### EXERCISE REQUIREMENTS
Copy these lines again, substituting "Where do I click to" for every "Where should I click to" and leaving everything else unchanged.

Recorded data:
▼▼▼
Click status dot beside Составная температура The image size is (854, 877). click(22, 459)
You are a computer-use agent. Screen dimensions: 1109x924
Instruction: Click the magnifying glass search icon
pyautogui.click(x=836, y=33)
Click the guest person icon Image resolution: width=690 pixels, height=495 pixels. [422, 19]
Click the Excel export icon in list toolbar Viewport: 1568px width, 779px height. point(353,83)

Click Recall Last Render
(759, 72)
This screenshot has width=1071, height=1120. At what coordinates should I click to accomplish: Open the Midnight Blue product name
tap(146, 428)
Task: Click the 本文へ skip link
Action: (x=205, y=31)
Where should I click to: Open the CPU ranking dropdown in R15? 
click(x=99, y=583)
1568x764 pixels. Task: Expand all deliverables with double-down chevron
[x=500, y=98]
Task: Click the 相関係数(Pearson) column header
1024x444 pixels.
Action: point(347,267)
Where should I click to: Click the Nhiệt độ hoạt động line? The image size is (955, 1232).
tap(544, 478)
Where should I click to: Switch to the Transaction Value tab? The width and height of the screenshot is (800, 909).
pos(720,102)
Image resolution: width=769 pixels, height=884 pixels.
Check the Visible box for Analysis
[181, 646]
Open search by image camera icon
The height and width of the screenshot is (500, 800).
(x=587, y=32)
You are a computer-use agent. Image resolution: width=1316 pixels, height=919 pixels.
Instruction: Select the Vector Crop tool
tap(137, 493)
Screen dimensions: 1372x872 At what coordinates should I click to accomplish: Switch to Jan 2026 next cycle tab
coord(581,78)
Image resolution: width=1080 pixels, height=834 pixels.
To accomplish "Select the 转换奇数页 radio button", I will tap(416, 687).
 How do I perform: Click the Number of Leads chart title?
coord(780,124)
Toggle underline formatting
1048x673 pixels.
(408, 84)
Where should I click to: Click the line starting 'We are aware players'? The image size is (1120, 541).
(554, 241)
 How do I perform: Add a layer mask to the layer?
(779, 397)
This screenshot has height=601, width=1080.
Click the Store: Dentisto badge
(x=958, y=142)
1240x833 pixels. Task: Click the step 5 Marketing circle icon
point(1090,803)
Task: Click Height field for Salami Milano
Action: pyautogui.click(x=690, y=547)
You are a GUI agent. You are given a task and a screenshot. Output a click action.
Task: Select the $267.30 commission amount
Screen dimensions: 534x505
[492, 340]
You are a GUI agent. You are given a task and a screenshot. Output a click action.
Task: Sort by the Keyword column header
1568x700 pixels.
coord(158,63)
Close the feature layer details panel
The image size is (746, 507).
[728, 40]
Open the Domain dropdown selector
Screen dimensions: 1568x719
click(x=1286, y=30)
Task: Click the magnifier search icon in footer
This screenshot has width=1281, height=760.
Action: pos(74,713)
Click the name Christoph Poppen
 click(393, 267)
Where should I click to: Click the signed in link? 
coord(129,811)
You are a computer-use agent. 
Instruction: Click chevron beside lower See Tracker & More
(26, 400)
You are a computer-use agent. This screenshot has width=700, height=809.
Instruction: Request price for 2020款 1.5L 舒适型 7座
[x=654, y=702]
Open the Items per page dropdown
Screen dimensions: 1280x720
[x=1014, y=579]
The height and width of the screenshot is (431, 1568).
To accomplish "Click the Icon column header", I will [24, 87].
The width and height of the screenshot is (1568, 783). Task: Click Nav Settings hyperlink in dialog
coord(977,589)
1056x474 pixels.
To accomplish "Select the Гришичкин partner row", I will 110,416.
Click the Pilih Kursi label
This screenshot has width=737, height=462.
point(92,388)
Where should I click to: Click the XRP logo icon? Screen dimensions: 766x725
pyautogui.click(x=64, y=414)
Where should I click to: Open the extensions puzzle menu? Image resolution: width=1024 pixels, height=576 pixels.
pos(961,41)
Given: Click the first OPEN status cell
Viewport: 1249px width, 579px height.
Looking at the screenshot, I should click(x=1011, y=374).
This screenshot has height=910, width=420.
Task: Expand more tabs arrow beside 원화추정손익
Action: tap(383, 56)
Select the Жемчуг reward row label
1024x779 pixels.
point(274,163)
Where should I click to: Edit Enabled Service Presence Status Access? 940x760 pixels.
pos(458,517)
▲▲▲
### SOLUTION BELOW
Click status dot beside Составная температура The image size is (854, 877). click(22, 459)
You are a computer-use agent. Screen dimensions: 1109x924
Instruction: Click the magnifying glass search icon
pyautogui.click(x=836, y=33)
Click the guest person icon Image resolution: width=690 pixels, height=495 pixels. [422, 19]
Click the Excel export icon in list toolbar Viewport: 1568px width, 779px height. point(353,83)

Click Recall Last Render
(759, 72)
This screenshot has width=1071, height=1120. At what coordinates should I click to accomplish: Open the Midnight Blue product name
tap(146, 428)
Task: Click the 本文へ skip link
Action: (x=205, y=31)
Where do I click to: Open the CPU ranking dropdown in R15? 
click(x=99, y=583)
1568x764 pixels. Task: Expand all deliverables with double-down chevron
[x=500, y=98]
Task: Click the 相関係数(Pearson) column header
1024x444 pixels.
Action: point(347,267)
Where do I click to: Click the Nhiệt độ hoạt động line? The image size is (955, 1232).
tap(544, 478)
Where do I click to: Switch to the Transaction Value tab? The width and height of the screenshot is (800, 909).
pos(720,102)
Image resolution: width=769 pixels, height=884 pixels.
Check the Visible box for Analysis
[181, 646]
Open search by image camera icon
The height and width of the screenshot is (500, 800).
(x=587, y=32)
You are a computer-use agent. Image resolution: width=1316 pixels, height=919 pixels.
Instruction: Select the Vector Crop tool
tap(137, 493)
Screen dimensions: 1372x872 At what coordinates should I click to accomplish: Switch to Jan 2026 next cycle tab
coord(581,78)
Image resolution: width=1080 pixels, height=834 pixels.
To accomplish "Select the 转换奇数页 radio button", I will tap(416, 687).
 How do I perform: Click the Number of Leads chart title?
coord(780,124)
Toggle underline formatting
1048x673 pixels.
(408, 84)
Where do I click to: Click the line starting 'We are aware players'? The image size is (1120, 541).
(554, 241)
 How do I perform: Add a layer mask to the layer?
(779, 397)
This screenshot has height=601, width=1080.
Click the Store: Dentisto badge
(x=958, y=142)
1240x833 pixels. Task: Click the step 5 Marketing circle icon
point(1090,803)
Task: Click Height field for Salami Milano
Action: pyautogui.click(x=690, y=547)
You are a GUI agent. You are given a task and a screenshot. Output a click action.
Task: Select the $267.30 commission amount
Screen dimensions: 534x505
[492, 340]
You are a GUI agent. You are given a task and a screenshot. Output a click action.
Task: Sort by the Keyword column header
1568x700 pixels.
coord(158,63)
Close the feature layer details panel
The image size is (746, 507).
[728, 40]
Open the Domain dropdown selector
Screen dimensions: 1568x719
click(x=1286, y=30)
Task: Click the magnifier search icon in footer
This screenshot has width=1281, height=760.
Action: pos(74,713)
Click the name Christoph Poppen
 click(393, 267)
Where do I click to: Click the signed in link? 
coord(129,811)
You are a computer-use agent. 
Instruction: Click chevron beside lower See Tracker & More
(26, 400)
You are a computer-use agent. This screenshot has width=700, height=809.
Instruction: Request price for 2020款 1.5L 舒适型 7座
[x=654, y=702]
Open the Items per page dropdown
Screen dimensions: 1280x720
[x=1014, y=579]
The height and width of the screenshot is (431, 1568).
To accomplish "Click the Icon column header", I will [24, 87].
The width and height of the screenshot is (1568, 783). Task: Click Nav Settings hyperlink in dialog
coord(977,589)
1056x474 pixels.
To accomplish "Select the Гришичкин partner row", I will 110,416.
Click the Pilih Kursi label
This screenshot has width=737, height=462.
point(92,388)
Where do I click to: Click the XRP logo icon? Screen dimensions: 766x725
pyautogui.click(x=64, y=414)
Where do I click to: Open the extensions puzzle menu? Image resolution: width=1024 pixels, height=576 pixels.
pos(961,41)
Given: Click the first OPEN status cell
Viewport: 1249px width, 579px height.
Looking at the screenshot, I should click(x=1011, y=374).
This screenshot has height=910, width=420.
Task: Expand more tabs arrow beside 원화추정손익
Action: tap(383, 56)
Select the Жемчуг reward row label
1024x779 pixels.
point(274,163)
Where do I click to: Edit Enabled Service Presence Status Access? 940x760 pixels.
pos(458,517)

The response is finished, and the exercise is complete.